▶ Prompt
The lines from the start of the listing through the line containing "Click the vertical" should be printed exactly, and no other lines should be printed.

▶ Records for the exercise
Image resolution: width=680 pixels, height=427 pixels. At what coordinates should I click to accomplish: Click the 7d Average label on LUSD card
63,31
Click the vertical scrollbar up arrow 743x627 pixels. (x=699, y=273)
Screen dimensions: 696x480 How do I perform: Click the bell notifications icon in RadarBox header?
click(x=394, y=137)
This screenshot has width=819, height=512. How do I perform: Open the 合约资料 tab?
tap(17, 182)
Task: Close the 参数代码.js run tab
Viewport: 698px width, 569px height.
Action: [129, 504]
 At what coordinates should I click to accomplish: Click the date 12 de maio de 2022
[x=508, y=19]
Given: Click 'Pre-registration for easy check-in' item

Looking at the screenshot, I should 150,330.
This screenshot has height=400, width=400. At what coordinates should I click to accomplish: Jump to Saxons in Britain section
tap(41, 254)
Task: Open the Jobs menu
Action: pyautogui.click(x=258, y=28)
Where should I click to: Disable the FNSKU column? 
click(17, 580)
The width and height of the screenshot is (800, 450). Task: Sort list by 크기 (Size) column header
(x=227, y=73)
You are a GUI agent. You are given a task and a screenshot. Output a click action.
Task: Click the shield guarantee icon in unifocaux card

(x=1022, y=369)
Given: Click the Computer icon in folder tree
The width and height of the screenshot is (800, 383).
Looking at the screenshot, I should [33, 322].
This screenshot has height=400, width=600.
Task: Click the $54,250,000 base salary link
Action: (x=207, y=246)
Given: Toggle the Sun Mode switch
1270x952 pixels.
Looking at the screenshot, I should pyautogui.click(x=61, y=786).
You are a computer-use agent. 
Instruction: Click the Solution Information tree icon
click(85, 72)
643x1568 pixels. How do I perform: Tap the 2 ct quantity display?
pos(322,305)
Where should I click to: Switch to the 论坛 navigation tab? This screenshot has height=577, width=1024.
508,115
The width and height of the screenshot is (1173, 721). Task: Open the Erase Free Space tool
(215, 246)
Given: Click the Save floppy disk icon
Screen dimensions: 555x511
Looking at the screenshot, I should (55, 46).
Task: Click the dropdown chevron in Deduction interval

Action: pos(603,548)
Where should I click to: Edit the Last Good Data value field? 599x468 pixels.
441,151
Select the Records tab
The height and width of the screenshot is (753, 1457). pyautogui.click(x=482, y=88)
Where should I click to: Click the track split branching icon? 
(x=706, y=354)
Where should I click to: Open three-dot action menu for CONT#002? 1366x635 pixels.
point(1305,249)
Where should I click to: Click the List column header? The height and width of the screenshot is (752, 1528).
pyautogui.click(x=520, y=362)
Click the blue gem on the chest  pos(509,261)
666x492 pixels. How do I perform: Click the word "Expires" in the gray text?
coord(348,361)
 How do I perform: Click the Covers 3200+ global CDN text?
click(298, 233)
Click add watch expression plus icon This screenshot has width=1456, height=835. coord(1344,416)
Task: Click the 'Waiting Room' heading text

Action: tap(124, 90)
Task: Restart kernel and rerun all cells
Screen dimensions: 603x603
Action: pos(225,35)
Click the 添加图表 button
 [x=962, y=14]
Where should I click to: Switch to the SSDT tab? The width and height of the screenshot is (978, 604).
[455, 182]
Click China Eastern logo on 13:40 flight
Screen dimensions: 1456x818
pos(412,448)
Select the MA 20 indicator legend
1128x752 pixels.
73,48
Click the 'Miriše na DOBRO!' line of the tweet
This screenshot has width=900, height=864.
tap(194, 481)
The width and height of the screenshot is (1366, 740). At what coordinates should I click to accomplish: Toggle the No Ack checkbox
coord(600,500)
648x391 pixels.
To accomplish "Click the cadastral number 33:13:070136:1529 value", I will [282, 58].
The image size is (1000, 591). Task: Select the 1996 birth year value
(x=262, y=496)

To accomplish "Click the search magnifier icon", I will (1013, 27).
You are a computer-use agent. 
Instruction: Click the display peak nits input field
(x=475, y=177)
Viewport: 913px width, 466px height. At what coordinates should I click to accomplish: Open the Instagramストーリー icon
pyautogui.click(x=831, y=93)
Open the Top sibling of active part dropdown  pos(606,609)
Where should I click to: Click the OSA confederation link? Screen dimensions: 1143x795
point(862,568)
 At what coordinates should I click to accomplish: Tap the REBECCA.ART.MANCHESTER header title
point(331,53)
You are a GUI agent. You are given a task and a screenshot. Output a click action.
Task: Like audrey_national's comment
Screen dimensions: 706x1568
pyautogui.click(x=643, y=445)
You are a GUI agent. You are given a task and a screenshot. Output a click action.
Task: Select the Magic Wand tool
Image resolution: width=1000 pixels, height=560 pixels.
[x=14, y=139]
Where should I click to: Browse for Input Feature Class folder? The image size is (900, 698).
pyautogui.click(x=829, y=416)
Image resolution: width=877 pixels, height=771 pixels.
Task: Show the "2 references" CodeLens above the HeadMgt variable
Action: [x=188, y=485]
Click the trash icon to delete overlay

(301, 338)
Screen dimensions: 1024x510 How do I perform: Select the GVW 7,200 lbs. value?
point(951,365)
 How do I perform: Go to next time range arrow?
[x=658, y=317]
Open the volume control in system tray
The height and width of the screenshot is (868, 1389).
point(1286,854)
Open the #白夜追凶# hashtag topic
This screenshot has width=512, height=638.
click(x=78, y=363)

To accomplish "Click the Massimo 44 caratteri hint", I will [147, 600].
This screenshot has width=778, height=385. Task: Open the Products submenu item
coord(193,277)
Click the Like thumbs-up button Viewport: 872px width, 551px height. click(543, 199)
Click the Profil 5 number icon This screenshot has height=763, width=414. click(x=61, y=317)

▶ Written response
Image resolution: width=680 pixels, height=427 pixels. At what coordinates should I click to accomplish: Click the 7d Average label on LUSD card
63,31
Click the vertical scrollbar up arrow 743x627 pixels. (x=699, y=273)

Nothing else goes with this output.